H) Information on Explanations of Benefits

An explanation of benefits (EOB) is a statement that we send to members to explain what medical treatments and/ or services we paid for on behalf of a member. This shows the amount billed by the provider, the issuer’s payment, and the enrollee’s financial responsibility pursuant to the terms of the policy. We will send an EOB to a member after we receive and adjudicate a claim on your behalf from a provider. If you need assistance interpreting your Explanation of Benefits, please contact Member Services at 1-844-265-1278.
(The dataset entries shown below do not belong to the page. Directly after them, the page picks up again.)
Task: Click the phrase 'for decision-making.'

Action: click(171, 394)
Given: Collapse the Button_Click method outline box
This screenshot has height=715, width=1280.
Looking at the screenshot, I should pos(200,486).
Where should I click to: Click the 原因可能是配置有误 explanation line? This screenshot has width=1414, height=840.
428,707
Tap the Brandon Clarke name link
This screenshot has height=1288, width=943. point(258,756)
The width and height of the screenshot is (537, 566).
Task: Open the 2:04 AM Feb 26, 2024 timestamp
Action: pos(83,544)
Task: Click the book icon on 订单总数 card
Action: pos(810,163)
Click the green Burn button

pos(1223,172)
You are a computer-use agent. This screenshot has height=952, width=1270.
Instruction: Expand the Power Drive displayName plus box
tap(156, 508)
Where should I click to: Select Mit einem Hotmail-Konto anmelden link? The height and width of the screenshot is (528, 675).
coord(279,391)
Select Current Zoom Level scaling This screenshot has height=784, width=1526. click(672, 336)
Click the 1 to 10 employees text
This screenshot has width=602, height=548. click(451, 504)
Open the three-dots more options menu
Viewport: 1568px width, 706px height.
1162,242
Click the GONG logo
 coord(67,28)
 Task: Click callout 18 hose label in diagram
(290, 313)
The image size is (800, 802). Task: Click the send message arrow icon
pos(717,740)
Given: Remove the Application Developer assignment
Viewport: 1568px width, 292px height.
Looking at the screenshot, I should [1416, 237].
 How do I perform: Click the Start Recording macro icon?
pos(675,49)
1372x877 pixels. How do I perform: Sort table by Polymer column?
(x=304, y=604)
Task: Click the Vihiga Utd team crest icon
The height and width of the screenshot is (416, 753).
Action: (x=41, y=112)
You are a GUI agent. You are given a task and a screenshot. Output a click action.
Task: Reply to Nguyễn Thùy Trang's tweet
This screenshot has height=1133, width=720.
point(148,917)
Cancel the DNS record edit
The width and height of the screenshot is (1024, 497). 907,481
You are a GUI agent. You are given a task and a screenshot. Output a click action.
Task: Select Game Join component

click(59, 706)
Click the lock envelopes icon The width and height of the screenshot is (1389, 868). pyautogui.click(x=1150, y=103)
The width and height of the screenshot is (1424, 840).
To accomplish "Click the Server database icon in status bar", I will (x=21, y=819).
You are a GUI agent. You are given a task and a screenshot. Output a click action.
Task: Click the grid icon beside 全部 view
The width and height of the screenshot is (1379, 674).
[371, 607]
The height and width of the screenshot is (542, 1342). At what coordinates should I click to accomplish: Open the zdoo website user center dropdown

I) Coordination of Benefits

Insurance with Other Insurers

If there is other valid coverage, not with us, providing benefits for the same loss on a provision of service basis or an expense incurred basis, payment shall not be prorated or reduced. If such is the case, the member shall be entitled to payment from both insurers. Provided, however, that the provisions of this subparagraph shall not prohibit the issuance of a benefits deductible. Benefits deductible, as used herein, means the value of any benefits provided on an expense incurred basis which are provided with respect to covered medical expenses by any other hospital, surgical or medical insurance contract or hospital or medical service subscriber contract or medical practice or other prepayment plan, or any other plan or program whether on an insured or uninsured basis. Provided, however, that the term benefits deductible shall not mean the value of benefits provided with respect to medical or liability insurance offered under either a general liability insurance contract or an auto insurance contract.